Interview with Detroit Symphony violinist: “We went on strike because we didn’t want the orchestra to be destroyed”

By Shannon Jones
10 October 2011

One year ago, on October 5, 2010, the musicians of the Detroit Symphony Orchestra (DSO) struck against massive concession demands, including a more than 30 percent pay cut and drastic changes in work rules. The strike ended in April of this year, with musicians forced to accept a large pay cut and other concessions.
DSO musicians picketing on the first day of the strike

On the anniversary of the walkout, this reporter and WSWS Arts Editor David Walsh interviewed DSO violinist Marian Tanau at Orchestra Hall in downtown Detroit. The Romanian-born musician, a member of the negotiating committee for the striking musicians, reflected on the strike and the current situation facing the orchestra.

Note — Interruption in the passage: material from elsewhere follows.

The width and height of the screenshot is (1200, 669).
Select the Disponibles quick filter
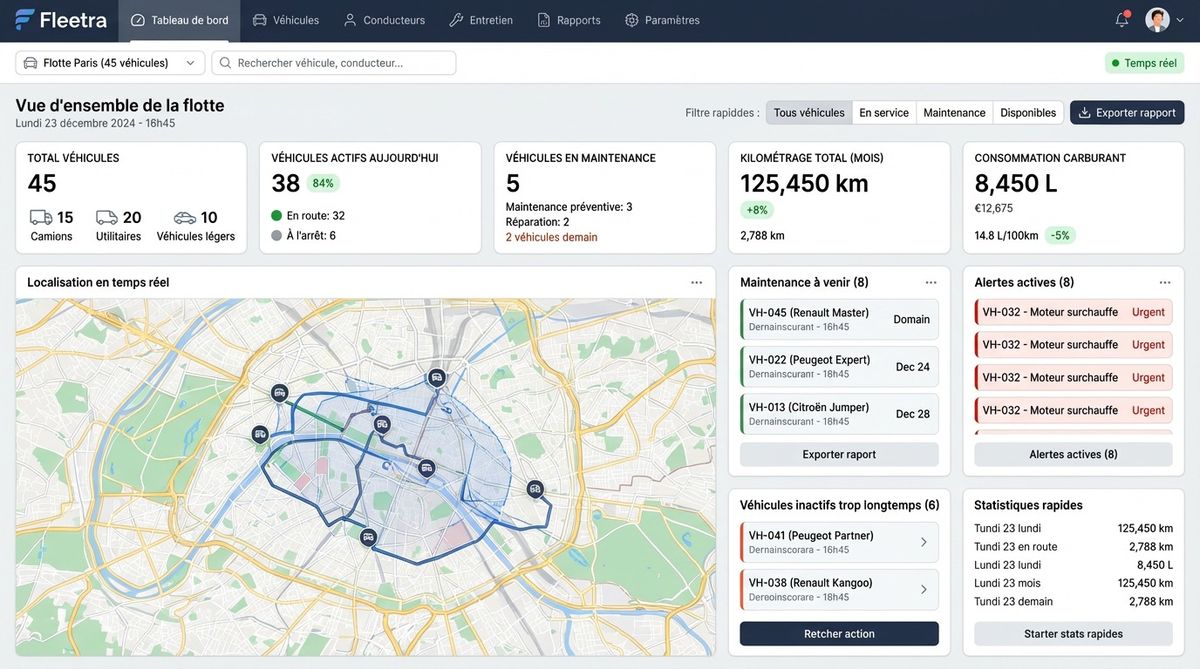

The DSO strike took place under conditions of a general and ongoing attack on arts funding in the US and internationally. Faced with declining ticket sales and falling private and corporate donations orchestras and opera companies are continuing to impose deep cuts.

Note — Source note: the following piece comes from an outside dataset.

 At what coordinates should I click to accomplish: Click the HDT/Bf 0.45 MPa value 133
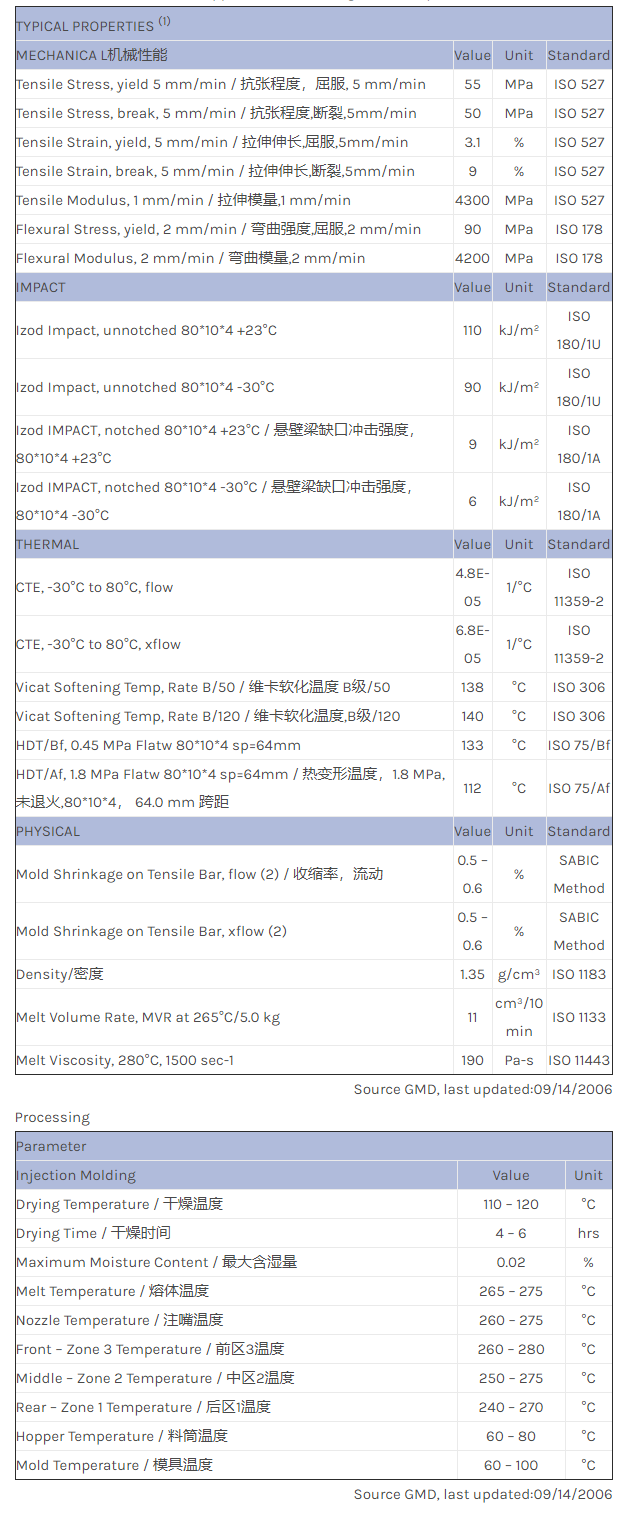472,745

Since the end of the DSO strike, the world famous Philadelphia Orchestra has filed for Chapter 11 bankruptcy protection, and musicians at Colorado Symphony have been forced to accept an effective 14 percent pay cut in the face of a financial crisis at that orchestra. In June, members of the Pittsburgh Symphony agreed to a new three-year contract containing a 9.7 reduction in wages.

Meanwhile, management of the DSO seems determined to pursue the same reckless course that provoked the strike last year. In June, the DSO Board of Directors announced the renewal of the contract of DSO President Anne Parsons for three-years. The management team headed by Parsons spearheaded the attack on musicians. While demanding drastic cuts from the musicians, Parsons received some $400,000 in pay and expenses in 2009.